Once again, I decided against driving home on the interstate and took the local route from Spring to Peachtree. I always like going down Peachtree, imagining it a grand boulevard like say Park Avenue, although Peachtree, along with so much else in Atlanta, is quite mediocre. Still, artistic efforts like Tom's Theatrical Outfit in a once dying part of downtown kindle a hopes for the city, whose lustre has dimmed in recent years.
Thoughts of Rothko and his ruminations on the truth of art/seeing/color/vision vs. commerce/popularity'vulgarity had me thinking about my own life, and others. The New York Times had run three obituaries on three great women who had lived well with full artistic accomplishment: Dorothea Tanning, Wislawa Szymborska and Camilla Williams.
Heading home, I passed the Memorial Arts Center, where once I'd seen some Rothkos at the High Museum. A few other signs of attempts at urban greatness passed by, along with a stretch of strip shopping centers and the like. They have their own truth too, though.

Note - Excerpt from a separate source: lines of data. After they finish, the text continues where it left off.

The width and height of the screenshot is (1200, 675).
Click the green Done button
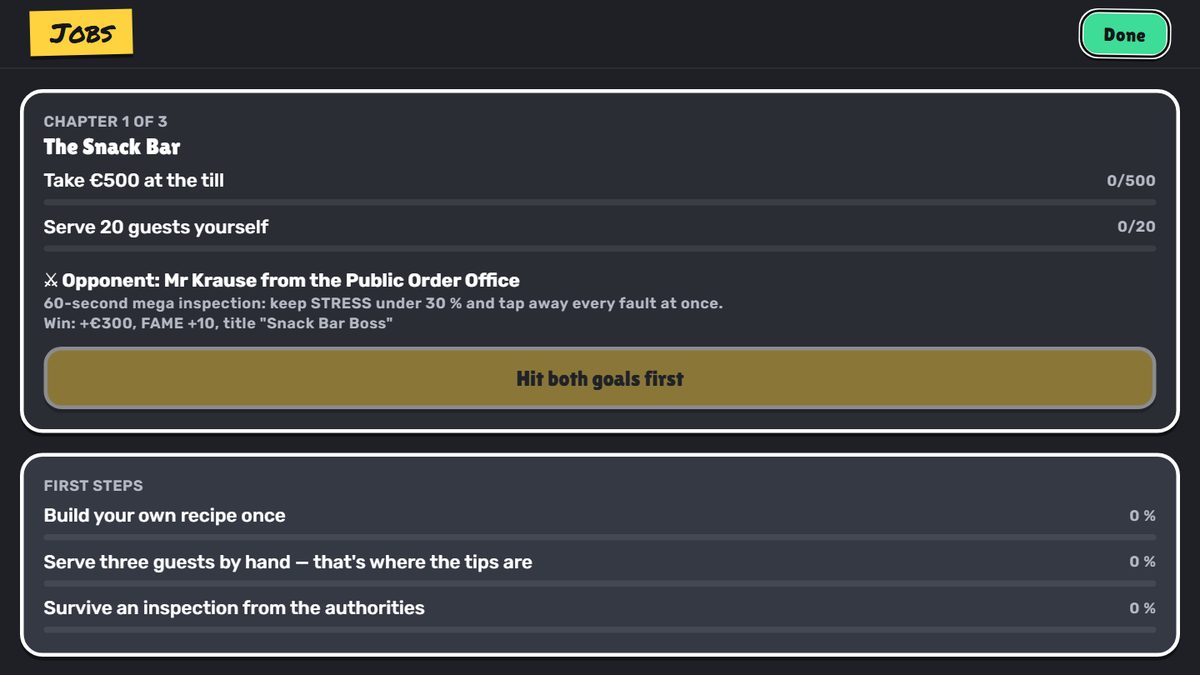click(x=1124, y=35)
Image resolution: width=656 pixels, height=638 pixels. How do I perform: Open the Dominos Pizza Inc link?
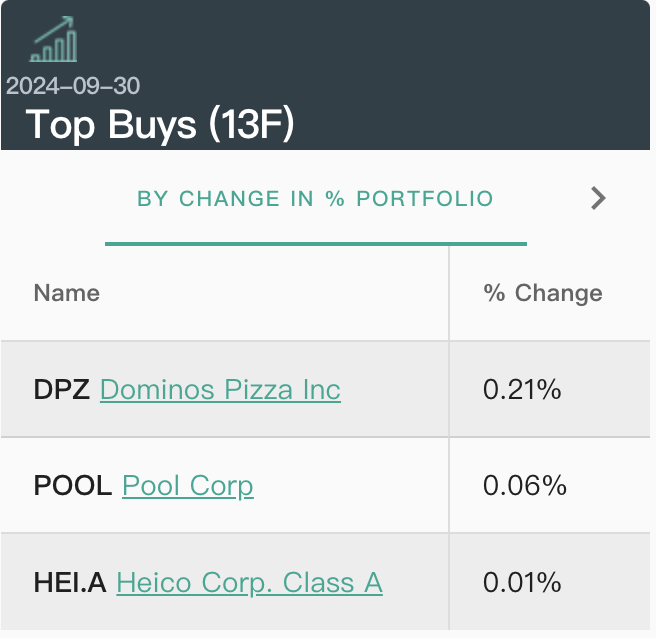point(220,389)
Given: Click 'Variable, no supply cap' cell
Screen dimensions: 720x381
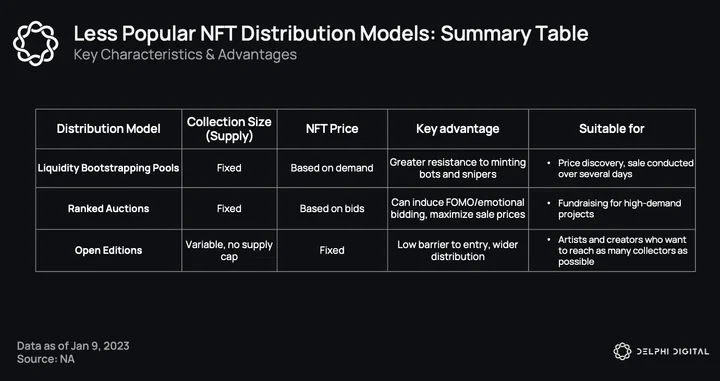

I pass places where I've lived segments of my life, in weekly repeated rituals: Barnes & Noble (alas, Borders gone), Peachtree Pres (where I fitfully go to the gym, and where my children played basketball and went to preschool and where Tom Key annually narrates a Christmas Eve service for kids), and the pond on Lakemoore. I also pass Christ the King, where my wife and I were married, and where I first met Tom at a Sunday morning adult education series. Years of images and memories built up.
The rain grows heavier, and already some parts of Roswell Road are flooded. Again, I'm thankful to make it home.